Шли дни, недели, а смерть не стучала в дверь камеры Устима. Иногда было такое ощущение, что с того мгновения, как он услышал приговор: «Имеют быть казнены смертью…», время остановилось. Сегодня вот уже ровно месяц как за ним захлопнулась дверь камеры смертника.
У пани Розалии был день рождения. В Головчинцы непрерывным потоком ехали гости. И все как самый дорогой подарок подносили пани Розалии радостную новость: ее лютый враг Кармалюк казнен. Получил все-таки гайдамака по заслугам. Передавали даже подробности казни. Одни утверждали, что его повесили на площади в Каменец-Подольске и он до сих пор болтается в петле; другие говорили, что его расстреляли и зарыли, как собаку, за оградой кладбища.
Пан Пигловский предложил тост за погибель всех гультяев, и гости дружно подняли «кухли до горы».
Дошла весть о казни Устима и до Марии. Она упала перед иконой и не поднималась с коленей всю ночь. Она ни о чем не просила бога: из головы ее вылетели все молитвы. Она и не плакала: слезы нестерпимо горячим, скипевшимся комом стояли в горле, а глаза были сухи.

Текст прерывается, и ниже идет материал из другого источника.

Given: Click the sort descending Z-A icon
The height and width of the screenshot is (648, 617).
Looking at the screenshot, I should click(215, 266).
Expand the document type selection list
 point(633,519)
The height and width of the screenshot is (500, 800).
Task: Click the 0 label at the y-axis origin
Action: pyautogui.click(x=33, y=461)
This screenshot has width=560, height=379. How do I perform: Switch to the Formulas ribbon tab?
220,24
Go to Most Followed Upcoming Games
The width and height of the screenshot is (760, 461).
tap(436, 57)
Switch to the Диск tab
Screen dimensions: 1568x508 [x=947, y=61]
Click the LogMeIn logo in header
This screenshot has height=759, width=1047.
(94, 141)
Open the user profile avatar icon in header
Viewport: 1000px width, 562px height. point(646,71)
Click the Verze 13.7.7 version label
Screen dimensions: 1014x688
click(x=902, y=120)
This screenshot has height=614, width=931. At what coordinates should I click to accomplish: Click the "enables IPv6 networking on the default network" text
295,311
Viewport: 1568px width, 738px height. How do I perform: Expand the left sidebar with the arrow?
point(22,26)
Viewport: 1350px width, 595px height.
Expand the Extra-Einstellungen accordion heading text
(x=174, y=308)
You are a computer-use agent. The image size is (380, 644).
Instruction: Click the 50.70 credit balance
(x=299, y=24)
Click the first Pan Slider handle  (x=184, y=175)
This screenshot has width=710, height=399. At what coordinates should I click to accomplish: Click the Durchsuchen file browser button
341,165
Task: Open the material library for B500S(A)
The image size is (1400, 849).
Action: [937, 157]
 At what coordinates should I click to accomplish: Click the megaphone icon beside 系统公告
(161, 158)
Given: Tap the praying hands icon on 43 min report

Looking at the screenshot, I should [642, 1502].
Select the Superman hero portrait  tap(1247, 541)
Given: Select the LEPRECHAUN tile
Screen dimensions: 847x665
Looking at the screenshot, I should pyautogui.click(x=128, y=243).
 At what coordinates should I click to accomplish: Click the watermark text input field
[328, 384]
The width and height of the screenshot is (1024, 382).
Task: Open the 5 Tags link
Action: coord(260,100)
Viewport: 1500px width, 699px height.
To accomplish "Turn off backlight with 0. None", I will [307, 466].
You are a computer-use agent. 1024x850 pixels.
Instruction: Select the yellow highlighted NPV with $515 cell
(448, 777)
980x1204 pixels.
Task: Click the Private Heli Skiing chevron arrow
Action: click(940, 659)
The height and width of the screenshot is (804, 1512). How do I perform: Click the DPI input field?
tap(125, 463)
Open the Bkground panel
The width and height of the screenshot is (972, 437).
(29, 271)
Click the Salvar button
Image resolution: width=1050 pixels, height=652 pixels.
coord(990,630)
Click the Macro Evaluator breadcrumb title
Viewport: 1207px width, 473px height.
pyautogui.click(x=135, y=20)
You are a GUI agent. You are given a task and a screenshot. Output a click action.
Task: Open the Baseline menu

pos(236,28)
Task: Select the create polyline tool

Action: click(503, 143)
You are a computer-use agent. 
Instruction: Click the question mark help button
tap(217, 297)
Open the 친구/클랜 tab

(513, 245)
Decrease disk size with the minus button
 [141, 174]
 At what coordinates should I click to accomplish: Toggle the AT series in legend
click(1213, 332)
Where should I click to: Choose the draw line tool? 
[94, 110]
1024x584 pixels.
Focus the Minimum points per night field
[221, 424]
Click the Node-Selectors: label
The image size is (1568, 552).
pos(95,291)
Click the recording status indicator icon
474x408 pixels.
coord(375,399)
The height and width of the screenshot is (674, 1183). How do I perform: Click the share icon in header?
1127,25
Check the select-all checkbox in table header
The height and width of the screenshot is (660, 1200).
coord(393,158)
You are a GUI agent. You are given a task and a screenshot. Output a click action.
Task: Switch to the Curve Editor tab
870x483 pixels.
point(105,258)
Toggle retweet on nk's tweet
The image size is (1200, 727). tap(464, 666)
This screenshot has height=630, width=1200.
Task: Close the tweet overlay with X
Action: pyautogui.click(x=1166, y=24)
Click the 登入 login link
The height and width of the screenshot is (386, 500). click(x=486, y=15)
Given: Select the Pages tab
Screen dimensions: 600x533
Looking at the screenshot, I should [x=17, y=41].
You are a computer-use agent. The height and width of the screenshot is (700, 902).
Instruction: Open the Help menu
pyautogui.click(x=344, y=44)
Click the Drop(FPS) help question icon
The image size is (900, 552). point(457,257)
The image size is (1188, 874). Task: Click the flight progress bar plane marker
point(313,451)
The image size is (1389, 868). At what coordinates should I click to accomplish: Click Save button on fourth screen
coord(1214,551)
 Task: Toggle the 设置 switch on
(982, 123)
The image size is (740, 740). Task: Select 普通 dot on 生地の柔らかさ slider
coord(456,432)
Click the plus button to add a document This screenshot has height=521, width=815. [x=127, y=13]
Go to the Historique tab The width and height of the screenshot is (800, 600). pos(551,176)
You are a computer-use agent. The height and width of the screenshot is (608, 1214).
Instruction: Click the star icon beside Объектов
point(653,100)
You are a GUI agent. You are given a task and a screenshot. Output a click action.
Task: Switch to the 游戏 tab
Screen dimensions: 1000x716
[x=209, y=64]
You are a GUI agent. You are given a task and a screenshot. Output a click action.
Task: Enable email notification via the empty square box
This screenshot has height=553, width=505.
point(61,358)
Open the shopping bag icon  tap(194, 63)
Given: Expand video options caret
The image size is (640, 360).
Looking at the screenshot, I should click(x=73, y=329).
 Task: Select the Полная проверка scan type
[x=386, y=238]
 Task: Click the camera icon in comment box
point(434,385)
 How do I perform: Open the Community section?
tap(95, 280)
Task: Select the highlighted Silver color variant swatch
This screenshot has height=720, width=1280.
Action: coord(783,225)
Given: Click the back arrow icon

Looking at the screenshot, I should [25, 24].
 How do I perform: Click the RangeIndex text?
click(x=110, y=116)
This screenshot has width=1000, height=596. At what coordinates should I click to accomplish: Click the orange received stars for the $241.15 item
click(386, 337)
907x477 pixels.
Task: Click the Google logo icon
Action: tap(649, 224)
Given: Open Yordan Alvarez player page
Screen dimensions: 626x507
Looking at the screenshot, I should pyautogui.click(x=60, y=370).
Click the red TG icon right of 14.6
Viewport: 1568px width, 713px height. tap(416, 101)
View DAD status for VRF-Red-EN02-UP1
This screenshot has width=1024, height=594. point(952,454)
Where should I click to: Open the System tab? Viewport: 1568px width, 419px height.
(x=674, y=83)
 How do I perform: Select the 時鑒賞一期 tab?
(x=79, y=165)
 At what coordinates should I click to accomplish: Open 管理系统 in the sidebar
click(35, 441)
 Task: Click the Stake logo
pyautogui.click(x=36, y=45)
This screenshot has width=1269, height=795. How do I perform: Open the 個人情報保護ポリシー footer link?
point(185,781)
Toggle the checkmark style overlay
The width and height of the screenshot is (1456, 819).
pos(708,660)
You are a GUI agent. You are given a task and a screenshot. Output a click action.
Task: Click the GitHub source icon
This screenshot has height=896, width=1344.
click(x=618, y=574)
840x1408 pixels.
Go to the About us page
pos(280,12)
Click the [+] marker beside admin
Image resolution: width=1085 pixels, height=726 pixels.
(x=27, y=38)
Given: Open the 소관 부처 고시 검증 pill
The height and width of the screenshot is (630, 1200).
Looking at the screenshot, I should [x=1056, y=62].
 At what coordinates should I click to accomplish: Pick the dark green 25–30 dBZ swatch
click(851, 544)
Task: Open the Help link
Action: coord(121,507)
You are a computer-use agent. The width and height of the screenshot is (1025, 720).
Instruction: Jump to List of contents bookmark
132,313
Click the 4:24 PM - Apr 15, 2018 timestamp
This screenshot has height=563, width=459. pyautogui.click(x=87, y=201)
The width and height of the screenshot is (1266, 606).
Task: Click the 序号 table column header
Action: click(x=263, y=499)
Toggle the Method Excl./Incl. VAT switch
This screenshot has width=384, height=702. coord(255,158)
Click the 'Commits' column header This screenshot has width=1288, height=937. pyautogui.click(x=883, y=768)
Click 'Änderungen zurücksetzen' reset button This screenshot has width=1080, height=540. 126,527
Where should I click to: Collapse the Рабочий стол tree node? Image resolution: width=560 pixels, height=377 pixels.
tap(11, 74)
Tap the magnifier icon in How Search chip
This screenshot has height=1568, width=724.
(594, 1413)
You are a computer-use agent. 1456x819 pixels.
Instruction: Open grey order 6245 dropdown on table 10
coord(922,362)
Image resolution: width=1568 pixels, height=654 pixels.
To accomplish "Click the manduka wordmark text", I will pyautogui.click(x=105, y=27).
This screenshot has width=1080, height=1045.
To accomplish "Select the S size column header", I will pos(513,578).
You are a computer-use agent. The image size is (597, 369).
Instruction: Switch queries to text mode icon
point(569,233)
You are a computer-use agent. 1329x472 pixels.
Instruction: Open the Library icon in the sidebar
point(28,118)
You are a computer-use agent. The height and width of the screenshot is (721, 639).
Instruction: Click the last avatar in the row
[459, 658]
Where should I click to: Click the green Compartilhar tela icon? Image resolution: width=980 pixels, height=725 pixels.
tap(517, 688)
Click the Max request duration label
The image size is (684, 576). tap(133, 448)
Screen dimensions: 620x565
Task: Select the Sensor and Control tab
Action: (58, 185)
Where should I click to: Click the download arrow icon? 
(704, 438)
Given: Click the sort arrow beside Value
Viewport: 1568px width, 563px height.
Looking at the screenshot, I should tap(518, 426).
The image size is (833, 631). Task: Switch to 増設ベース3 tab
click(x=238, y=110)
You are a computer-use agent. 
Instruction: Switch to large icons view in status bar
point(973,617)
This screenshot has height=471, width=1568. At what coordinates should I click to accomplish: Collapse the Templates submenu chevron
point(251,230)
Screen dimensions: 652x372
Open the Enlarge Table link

А в доме пана Пигловского рекой лилось вино, гремела музыка, кружились пары танцующих. Ясновельможное панство впервые за многие годы веселилось, не опасаясь, что на дом налетит Кармалюк. Все давно забыли, что съехались на день рождения пани Розалии. Праздновалась победа над Кармалюком.
Но паны поспешили с поминками. Генерал-губернатор Бахметьев, в чьей воле было казнить или миловать, требовал от комиссии военного суда все новых и новых справок. Генерал-губернатор понимал, как будут возмущены паны, если он отменит приговор суда. И за все содеянные преступления Кармалюка надо казнить. Он ведь не просто сжег двор пана Пигловского, мстя ему за свои обиды, а объявил войну, по сути дела; всему существующему порядку. Но, во-первых, ничего достоверно не установлено; во-вторых, даже то, что доказано предположительно — разгром Пигловского и смерть Сала, — было совершено до всемилостивейшего манифеста, а значит, и прощено уже ему. Надо найти новые улики или как-то обойти этот манифест.
Что это? Открывают дверь? Вот и пришли…
Гремя кандалами, Устим встает с топчана. Его выводят из камеры. В узком темном коридоре он сталкивается с Данилом и не узнает его: так тот зарос и похудел. Да, видно, и он, Устим, очень изменился, потому что Данило тоже удивленно смотрит на него. В слезящихся, красных от бессонницы глазах Данилы Устим читает то, что жжет и его душу: неужели конец? За этот месяц и пять дней так много раз казалось: все, конец, что когда конец вот действительно наступил, то не верится, что на этот раз смерть уже не пройдет мимо.